TurboQuant implements Algorithm 1 (TurboQuant_mse) from the paper:

1. **Random rotation** (QR decomposition): transforms each KV vector so coordinates follow a known Beta distribution
2. **Optimal scalar quantization** (Lloyd-Max): quantizes each coordinate to 4 bits using precomputed codebook
3. **Bit packing**: stores 128-dim vectors as 64 bytes (uint4) + 2 bytes (norm) = **66 bytes vs 256 bytes BF16**

Theoretical guarantee: MSE distortion ≤ 0.009 at 4-bit, within **2.7x of information-theoretic optimum** (Shannon lower bound).

Our measured MSE: **0.0093** — matches the paper.

## What We Found Beyond the Paper

### Outlier Layer Norms

The paper mentions "splitting channels into outlier and non-outlier sets" without specifying how. We discovered:

- **Qwen2.5-7B**: Layer 0 key norms = 273.8 (16.2x median). Layer 27 = outlier too.
- **Qwen2.5-32B**: Layer 0 = 37.8 (2.35x median). Mild, no skip needed.
- **Llama-3.1-8B**: Max/median ratio = 1.18x. No outliers at all.
- **Gemma-2-9B**: Max/median ratio = 1.19x. No outliers.
- **Phi-4-14B**: Max/median ratio = 1.38x. No outliers.

**Finding**: Smaller Qwen models have severe outlier layers. Larger models and non-Qwen architectures are well-balanced. Our `calibrate_skip_layers()` auto-detects outliers and keeps them in full precision.

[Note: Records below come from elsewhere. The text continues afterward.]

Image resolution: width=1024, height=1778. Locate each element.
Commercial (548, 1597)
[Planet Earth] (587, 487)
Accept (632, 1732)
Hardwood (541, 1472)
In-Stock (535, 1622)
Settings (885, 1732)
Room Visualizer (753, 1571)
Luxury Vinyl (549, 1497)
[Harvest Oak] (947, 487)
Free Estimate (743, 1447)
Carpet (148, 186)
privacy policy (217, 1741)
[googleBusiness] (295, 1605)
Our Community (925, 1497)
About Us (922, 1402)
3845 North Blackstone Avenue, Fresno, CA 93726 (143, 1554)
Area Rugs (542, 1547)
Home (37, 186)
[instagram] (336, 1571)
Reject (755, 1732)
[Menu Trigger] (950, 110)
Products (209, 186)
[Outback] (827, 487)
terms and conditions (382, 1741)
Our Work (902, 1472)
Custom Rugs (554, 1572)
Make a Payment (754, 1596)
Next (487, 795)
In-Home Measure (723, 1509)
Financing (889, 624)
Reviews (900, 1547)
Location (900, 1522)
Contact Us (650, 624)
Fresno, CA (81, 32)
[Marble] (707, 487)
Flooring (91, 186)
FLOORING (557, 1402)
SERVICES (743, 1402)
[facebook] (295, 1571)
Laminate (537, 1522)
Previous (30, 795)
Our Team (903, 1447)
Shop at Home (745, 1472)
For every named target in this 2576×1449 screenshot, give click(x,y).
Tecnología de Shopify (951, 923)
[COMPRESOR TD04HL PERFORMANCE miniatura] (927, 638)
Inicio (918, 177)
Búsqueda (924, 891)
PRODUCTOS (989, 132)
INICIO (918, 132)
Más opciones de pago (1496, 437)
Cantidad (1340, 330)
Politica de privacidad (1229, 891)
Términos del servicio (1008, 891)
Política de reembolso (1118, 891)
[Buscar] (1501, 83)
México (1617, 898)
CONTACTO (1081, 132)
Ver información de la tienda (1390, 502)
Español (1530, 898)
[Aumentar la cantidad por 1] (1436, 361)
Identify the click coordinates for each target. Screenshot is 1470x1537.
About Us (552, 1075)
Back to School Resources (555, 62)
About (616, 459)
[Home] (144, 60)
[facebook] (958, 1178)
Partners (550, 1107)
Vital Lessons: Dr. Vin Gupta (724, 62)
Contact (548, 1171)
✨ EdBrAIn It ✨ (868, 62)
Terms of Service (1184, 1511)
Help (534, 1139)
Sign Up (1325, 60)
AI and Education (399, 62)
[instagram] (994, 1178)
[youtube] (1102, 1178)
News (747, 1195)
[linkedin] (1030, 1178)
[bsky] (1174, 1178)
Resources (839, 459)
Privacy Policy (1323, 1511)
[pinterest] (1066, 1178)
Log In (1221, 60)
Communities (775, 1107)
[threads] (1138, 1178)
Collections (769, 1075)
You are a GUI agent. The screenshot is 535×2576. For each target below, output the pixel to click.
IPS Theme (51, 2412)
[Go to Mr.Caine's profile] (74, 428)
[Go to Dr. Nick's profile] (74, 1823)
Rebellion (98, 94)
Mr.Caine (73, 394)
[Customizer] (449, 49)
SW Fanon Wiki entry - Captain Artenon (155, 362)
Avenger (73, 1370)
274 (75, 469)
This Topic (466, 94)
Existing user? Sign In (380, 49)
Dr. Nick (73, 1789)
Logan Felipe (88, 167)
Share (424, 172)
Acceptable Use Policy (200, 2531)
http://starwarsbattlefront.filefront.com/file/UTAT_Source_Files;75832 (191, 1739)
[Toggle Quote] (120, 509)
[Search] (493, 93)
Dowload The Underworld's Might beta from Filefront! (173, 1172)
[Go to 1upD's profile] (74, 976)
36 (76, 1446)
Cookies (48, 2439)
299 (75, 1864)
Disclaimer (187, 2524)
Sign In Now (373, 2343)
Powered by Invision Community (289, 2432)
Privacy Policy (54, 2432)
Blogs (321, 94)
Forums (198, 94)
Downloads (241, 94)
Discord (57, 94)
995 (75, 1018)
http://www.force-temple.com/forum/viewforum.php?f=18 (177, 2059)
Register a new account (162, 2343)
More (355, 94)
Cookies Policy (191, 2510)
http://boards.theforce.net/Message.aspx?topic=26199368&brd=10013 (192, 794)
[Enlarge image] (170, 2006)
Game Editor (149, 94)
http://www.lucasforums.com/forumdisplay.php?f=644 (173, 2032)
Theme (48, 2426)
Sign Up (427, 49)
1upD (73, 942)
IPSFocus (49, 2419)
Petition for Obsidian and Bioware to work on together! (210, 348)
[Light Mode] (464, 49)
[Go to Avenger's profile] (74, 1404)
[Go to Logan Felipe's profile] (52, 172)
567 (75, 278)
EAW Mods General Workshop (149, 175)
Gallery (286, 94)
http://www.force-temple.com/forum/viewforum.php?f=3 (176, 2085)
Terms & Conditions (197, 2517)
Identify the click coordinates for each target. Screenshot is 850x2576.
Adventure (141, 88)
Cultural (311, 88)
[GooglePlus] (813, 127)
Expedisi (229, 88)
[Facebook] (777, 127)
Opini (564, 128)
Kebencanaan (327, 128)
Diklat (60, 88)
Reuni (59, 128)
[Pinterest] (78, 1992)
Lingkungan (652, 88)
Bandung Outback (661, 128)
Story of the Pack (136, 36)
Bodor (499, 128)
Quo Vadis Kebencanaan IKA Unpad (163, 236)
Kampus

### head_dim Compatibility

The paper only tested head_dim=128 (Llama, Mistral). We verified TurboQuant works with **head_dim=256** (Gemma-2) — the Lloyd-Max codebook adapts to any dimension since it's computed from the Beta distribution parameterized by d.

### Architecture Coverage

| Architecture | Paper Tested | We Tested | Works |
|---|---|---|---|
| Llama | Llama-3.1-8B | Llama-3.1-8B, 3.3-70B | Yes |
| Mistral | Ministral-7B | — | — |
| Qwen | — | Qwen2.5-7B, 32B | Yes (with outlier handling) |
| Gemma | — | Gemma-2-9B | Yes (head_dim=256) |
| Phi | — | Phi-4-14B | Yes |

## Files

```
turboquant/
├── __init__.py          # Public API
├── codebook.py          # Lloyd-Max solver for Beta distribution
├── quantizer.py         # Core TurboQuantizer: rotate → quantize → pack
├── packing.py           # uint4/uint2 bit packing
├── cache.py             # TurboQuantCache for HF Transformers
scripts/
├── verify.py            # Unit tests (MSE bounds, packing, fixed-point)
├── test_cache.py        # Cache API integration tests
├── benchmark_models.py  # Multi-model benchmark suite
├── run_inference.py     # Interactive inference demo
benchmark_results.json   # Raw benchmark data (all 5 models)
```

## Verified Against Paper

| Metric | Paper | Ours |
|---|---|---|
| MSE at 4-bit (unit vectors) | ≤ 0.009 | 0.0093 |
| MSE at 2-bit (unit vectors) | ≤ 0.117 | 0.116 |
| Compression ratio (per-vector) | ~4x | 3.88x |
| System compression @8K+ | 4-7x | 7.2x |
| Prefill fidelity | "quality neutral" | exact (0.0 logit diff) |
| Double quantization | fixed point | verified (indices identical) |

## Requirements

- Python 3.10+
- PyTorch 2.7+ (CUDA 12.8 compatible)
- HuggingFace Transformers 5.0+
- scipy (for codebook computation)
- bitsandbytes (optional, for 4-bit model loading)

## Citation

If you use this implementation, please cite the original paper:

```bibtex
@article{zandieh2025turboquant,
  title={TurboQuant: Online Vector Quantization with Near-optimal Distortion Rate},
  author={Zandieh, Amir and Daliri, Majid and Hadian, Majid and Mirrokni, Vahab},
  journal={arXiv preprint arXiv:2504.19874},
  year={2025}
}
```

## License

This implementation is released under MIT License. The TurboQuant algorithm is described in the paper above.